Nem sou só disso. Vá me acreditando. Cumpro a minha cartilha com a letra e o desenho. Gosto das metáforas para antes das metonímias. Aquelas sempre dizendo estas. Gato dá voltas três vezes para o leite da tigela ser mais bem apreciado. Eu três vezes mil. Minhas mentiras. A moça interpretou caderno e lápis novos. Onde fui escrevendo caligrafias de seu corpo. Assimilamos. Eu e ela. Acredite-me.

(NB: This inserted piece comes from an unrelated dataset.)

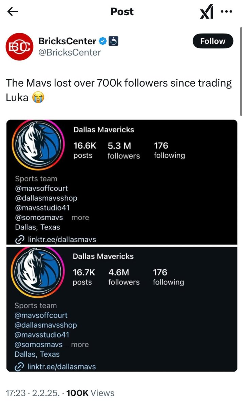244x406 pixels.
Task: Click the 17:23 · 2.2.25 timestamp
Action: [33, 393]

Ser criado por mulher, quando não desvia, ensina a ser homem mais. Eu sabia e sei. O que ela tinha em casa: um sem sombra e sujo. Vergado do peso da própria vergonha. Ou ao contrário que é o mesmo. Um zelozim de si. Essa qualidade de tipo só quer o venha a nós. O vosso reino, que é bom, nada. Pense quem quiser que pense. Pensamentos são de quem os tenha primeiro até que na união vire opinião. Minto? Nunca. Esclareço. Mulher nasce é bicho ouvido pra frase de elogio. Se na minha frente e olhante eu não ia dizer que era só ela e ninguém a única no mundo? Foi na hora. Quem não sabe, pois aprenda.

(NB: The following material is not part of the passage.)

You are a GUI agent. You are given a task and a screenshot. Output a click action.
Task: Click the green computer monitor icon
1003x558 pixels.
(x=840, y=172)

O que ela sentia era ausência de relevâncias. Se a carne incendiava toda por dentro, guardar-se em vontades é que não podia. Tocar fogo por fora nunca jamais que não é moça arábica. Veio a mim. E o senhor sabe, eu disponho. Dispus. Convenci bem. Era uma flor, a Rosa. E existisse novidade que não vire senhora idosa? Sofri do mal do desagradei-me. Como eu disse. Gosto é das seduções. Dela muito apreço e gozo fiz completos. A moça água corrente, represou com o tempo. De umas mentiras é que não me aparento. Lá sou eu de me organizar exclusivo? Filho sou da minha mãe. E só. Minto é pra aguagem de canteiros. Nada de matos espinhos. Ciúme é fecha-a-cara e vá-se pra lá, não me serve. Aguento. Não, senhor.

Leve daqui sua filha, que me cansa é faz horas.